- _Directions for this task_
Report each line of the entries below that includes "Collapse".

- _Supplied data_
━━━━

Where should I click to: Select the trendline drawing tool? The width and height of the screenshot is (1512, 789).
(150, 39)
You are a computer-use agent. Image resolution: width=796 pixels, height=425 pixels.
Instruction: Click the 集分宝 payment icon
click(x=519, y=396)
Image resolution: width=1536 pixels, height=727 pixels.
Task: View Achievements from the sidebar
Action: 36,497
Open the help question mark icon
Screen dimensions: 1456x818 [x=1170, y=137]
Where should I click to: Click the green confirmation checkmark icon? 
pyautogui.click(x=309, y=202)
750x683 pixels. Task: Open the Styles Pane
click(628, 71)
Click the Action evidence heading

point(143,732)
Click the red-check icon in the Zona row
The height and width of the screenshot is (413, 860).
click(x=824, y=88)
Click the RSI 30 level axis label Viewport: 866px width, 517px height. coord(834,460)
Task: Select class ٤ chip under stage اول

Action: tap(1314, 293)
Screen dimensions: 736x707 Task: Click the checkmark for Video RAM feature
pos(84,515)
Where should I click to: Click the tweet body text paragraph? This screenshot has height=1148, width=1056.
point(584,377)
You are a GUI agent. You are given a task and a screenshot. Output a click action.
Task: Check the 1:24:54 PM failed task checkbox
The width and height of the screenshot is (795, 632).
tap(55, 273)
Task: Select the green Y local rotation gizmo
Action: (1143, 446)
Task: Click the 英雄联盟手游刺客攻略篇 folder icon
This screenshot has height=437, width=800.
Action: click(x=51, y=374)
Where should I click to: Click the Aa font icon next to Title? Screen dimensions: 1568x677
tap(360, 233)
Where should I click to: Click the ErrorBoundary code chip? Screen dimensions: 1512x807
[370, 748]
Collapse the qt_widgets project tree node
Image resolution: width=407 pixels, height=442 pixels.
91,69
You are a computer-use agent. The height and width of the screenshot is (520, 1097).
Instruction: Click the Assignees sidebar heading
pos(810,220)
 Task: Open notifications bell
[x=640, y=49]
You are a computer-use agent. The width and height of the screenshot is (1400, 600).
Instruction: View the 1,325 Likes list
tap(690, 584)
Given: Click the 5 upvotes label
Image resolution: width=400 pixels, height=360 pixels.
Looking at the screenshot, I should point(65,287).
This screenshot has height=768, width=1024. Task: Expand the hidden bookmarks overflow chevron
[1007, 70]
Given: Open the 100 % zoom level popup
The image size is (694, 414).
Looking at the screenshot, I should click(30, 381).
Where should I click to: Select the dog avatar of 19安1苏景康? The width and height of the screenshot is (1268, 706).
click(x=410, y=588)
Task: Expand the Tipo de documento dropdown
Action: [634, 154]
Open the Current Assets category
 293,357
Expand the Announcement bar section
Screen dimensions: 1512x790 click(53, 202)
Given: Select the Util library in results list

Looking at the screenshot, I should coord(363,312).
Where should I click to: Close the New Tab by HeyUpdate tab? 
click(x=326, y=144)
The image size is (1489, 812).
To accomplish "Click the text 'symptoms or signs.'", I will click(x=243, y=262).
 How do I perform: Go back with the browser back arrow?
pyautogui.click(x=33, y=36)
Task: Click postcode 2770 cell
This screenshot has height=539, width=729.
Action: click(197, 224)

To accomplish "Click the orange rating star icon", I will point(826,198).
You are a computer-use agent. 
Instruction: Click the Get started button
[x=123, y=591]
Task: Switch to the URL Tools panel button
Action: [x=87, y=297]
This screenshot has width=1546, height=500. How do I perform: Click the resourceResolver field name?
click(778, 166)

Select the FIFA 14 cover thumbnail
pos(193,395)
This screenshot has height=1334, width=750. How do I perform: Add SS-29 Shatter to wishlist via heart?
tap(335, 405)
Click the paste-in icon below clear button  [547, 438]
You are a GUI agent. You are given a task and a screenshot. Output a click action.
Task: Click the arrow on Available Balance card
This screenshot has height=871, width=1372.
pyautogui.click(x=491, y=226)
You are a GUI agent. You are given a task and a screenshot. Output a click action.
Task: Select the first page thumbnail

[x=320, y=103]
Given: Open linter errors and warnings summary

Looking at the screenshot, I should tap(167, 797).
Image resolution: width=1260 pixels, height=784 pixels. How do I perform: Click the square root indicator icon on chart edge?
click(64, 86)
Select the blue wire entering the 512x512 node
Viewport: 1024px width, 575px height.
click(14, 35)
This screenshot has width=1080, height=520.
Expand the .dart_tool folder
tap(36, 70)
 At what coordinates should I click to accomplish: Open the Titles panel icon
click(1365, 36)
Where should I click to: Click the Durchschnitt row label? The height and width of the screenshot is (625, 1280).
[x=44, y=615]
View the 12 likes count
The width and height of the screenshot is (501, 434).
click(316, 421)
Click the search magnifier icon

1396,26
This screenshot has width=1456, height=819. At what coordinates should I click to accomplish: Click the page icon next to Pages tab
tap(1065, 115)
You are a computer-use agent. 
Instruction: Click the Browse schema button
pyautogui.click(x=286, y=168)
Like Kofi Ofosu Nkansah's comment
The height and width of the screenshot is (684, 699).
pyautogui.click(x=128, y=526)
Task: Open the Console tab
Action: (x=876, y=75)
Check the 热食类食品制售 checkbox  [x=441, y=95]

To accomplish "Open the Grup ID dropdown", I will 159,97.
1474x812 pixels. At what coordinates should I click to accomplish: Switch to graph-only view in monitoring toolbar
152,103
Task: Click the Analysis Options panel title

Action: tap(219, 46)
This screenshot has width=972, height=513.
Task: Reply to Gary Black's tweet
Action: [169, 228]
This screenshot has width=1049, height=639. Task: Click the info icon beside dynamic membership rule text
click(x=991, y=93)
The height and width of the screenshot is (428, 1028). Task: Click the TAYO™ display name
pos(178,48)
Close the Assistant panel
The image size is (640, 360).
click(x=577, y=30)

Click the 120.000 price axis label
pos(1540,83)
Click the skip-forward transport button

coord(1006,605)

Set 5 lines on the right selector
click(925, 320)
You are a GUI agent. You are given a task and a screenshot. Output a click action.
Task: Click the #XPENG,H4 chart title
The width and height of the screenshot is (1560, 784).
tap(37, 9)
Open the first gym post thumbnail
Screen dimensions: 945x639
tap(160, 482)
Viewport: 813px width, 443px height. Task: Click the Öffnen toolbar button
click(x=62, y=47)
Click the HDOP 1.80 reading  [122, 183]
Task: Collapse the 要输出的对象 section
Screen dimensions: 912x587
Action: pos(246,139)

━━━━

- _Result_
Collapse the qt_widgets project tree node
Task: Collapse the 要输出的对象 section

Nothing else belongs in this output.